Robert Q. Berry III, the Samuel Braley Gray Professor of Mathematics Education and the associate dean for diversity, equity, and inclusion at the University of Virginia’s School of Education and Human Development, has been named to the National Academy of Education.
Founded in 1965, the academy elects members annually based on scholarship related to education. The academy selected Berry this year alongside 16 other leading researchers and educators.
“This is a fitting honor for Robert Berry, whose contributions to mathematics education and education equity are world-class,” UVA President Jim Ryan said. “But more importantly, his work has improved the lives of countless learners, in part because of his conviction that there is joy to be found in learning and that natural curiosity should be nurtured. I’ve long been an admirer of Robert’s work, and I’m delighted that he has been recognized by the National Academy.”
A member of the UVA faculty since 2005, Berry teaches mathematics methods and graduate-level courses in the School of Education and Human Development. His scholarship and research are focused on equity issues in mathematics education. Among other topics, Berry is a leading expert on connecting mathematics education to social justice issues and helping students find joy in mathematics.
In 2020, he was appointed the school’s associate dean for diversity, equity and inclusion.
“Robert’s membership in the National Academy of Education is truly a sign of his extraordinary stature and influence in the field of mathematics education and more broadly as a scholar-leader,” Bob Pianta, dean of the School of Education and Human Development, said. “Nationally, Robert is exceptionally well respected as a leader, scholar and thinker, and I know I speak for all of us at the School of Education and Human Development, and the University, in expressing our sense of good fortune in having him part of our community.”
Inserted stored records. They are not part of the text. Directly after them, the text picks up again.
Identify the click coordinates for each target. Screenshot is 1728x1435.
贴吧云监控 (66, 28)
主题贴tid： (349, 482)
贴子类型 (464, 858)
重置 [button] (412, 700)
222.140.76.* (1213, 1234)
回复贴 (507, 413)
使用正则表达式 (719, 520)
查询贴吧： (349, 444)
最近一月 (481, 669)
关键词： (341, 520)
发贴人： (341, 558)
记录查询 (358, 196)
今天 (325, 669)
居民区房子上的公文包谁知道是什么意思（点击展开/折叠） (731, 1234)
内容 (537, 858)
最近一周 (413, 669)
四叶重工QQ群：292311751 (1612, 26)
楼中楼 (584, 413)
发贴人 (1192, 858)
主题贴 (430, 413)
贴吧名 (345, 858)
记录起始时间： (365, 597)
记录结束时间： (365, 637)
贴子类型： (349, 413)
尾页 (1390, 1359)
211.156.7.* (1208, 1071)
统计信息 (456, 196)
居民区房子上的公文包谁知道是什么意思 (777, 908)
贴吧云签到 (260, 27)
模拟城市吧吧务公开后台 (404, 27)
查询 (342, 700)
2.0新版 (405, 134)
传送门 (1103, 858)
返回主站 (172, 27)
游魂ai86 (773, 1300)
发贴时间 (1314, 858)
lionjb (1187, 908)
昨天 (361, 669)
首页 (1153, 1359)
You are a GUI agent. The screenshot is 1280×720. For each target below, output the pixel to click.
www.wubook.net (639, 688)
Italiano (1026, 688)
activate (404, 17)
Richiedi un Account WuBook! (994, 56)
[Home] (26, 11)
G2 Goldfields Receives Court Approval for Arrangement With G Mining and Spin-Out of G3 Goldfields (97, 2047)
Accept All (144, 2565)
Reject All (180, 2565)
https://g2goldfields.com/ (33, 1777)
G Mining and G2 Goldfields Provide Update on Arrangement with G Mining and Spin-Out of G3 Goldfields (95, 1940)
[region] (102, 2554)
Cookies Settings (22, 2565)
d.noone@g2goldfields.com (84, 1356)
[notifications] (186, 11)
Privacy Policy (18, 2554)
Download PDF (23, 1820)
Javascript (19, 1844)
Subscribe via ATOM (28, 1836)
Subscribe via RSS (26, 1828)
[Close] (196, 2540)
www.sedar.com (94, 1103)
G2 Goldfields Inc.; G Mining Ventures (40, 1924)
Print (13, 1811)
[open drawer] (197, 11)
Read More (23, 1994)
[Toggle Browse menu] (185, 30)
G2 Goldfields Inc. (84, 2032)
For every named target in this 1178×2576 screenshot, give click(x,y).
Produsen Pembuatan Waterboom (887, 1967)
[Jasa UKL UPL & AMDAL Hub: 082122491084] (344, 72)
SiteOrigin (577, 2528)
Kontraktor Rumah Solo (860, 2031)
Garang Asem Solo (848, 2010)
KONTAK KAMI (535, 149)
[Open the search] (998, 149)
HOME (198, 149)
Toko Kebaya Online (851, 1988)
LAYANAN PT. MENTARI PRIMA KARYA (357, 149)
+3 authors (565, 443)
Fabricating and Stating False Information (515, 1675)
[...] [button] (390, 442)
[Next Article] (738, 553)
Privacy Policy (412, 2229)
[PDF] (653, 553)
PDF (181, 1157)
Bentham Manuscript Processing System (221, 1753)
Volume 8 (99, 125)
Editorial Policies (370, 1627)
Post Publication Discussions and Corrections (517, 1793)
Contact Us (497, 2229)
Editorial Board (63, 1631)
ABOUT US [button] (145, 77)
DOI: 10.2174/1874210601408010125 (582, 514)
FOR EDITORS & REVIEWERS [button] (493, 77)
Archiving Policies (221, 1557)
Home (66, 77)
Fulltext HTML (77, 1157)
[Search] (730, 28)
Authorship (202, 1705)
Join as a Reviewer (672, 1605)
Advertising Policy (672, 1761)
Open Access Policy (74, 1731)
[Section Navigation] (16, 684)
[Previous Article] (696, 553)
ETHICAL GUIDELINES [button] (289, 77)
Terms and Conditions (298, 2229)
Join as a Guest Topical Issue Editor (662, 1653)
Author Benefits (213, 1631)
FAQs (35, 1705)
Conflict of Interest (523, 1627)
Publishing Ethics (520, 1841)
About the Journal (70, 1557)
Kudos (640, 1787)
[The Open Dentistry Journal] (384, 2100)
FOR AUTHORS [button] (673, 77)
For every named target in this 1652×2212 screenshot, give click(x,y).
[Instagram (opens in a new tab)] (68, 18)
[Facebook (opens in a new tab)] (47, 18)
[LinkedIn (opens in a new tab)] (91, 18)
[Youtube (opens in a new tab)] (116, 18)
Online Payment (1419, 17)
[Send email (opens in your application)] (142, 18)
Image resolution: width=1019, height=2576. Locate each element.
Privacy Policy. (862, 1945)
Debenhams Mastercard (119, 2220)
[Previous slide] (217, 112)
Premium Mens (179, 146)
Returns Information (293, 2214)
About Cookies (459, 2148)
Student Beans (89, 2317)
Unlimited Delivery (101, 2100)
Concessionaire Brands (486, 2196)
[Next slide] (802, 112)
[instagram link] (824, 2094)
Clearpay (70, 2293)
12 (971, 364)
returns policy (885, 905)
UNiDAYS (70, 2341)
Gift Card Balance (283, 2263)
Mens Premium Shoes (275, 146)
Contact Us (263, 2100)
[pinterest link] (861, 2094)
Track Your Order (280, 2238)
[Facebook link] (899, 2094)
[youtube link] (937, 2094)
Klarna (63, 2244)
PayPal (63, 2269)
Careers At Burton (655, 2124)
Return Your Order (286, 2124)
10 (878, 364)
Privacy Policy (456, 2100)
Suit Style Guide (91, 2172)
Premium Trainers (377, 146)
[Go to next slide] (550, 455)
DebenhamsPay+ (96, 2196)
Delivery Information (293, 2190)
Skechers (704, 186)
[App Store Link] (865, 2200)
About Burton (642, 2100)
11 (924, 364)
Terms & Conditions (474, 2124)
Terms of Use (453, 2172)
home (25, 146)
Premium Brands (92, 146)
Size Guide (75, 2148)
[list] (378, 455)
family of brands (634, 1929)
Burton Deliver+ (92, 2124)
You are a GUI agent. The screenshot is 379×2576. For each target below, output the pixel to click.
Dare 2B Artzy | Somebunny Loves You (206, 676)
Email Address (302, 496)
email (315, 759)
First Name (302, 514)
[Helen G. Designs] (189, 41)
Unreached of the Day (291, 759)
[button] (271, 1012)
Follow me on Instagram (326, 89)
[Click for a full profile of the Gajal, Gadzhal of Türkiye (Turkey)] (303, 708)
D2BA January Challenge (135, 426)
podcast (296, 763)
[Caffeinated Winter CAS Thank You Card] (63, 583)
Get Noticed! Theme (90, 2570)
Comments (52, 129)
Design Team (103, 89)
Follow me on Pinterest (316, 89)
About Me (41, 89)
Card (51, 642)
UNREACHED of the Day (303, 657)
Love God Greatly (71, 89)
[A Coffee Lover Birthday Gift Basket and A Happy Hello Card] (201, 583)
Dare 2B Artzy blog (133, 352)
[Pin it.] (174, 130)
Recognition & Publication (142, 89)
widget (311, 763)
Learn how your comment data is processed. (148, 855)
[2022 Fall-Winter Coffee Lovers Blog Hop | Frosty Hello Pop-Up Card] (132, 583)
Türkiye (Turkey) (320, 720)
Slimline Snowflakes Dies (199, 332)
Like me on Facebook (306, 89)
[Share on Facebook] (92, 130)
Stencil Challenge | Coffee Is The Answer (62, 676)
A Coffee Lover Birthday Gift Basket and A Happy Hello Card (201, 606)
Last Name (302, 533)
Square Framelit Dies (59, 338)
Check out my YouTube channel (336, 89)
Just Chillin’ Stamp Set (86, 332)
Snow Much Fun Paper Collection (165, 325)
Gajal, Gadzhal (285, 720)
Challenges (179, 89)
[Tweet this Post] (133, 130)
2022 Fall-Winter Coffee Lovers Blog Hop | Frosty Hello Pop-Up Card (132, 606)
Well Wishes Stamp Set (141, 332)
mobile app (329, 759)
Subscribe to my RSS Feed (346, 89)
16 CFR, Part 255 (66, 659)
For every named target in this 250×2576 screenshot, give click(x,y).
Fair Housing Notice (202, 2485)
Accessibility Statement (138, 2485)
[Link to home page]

“I am honored to be elected to the National Academy of Education,” Berry said. “The Academy is a distinguished group of scholars, and the 2022 cohort I am part of is an incredible group. I marvel that I am included among them.”
Berry credited his colleagues and experiences at UVA for shaping his development as a teacher and researcher. “Several colleagues within the School of Education and Human Development have been influential early in my academic career,” he said. “I honestly believe that the things I learned from my colleagues propelled me as a scholar.”
Berry has served in a variety of leadership positions, including as past president of the National Council of Teachers of Mathematics, the world’s largest mathematics education organization. He has published more than 100 articles, book chapters and proceedings, and is a two-time recipient of the National Council of Teachers of Mathematics’ Linking Research and Practice Publication Award. He was recognized as the 2011 Mathematics Educator of the Year by the Virginia Council of Teachers of Mathematics and received UVA’s All-University Teaching Award in 2011.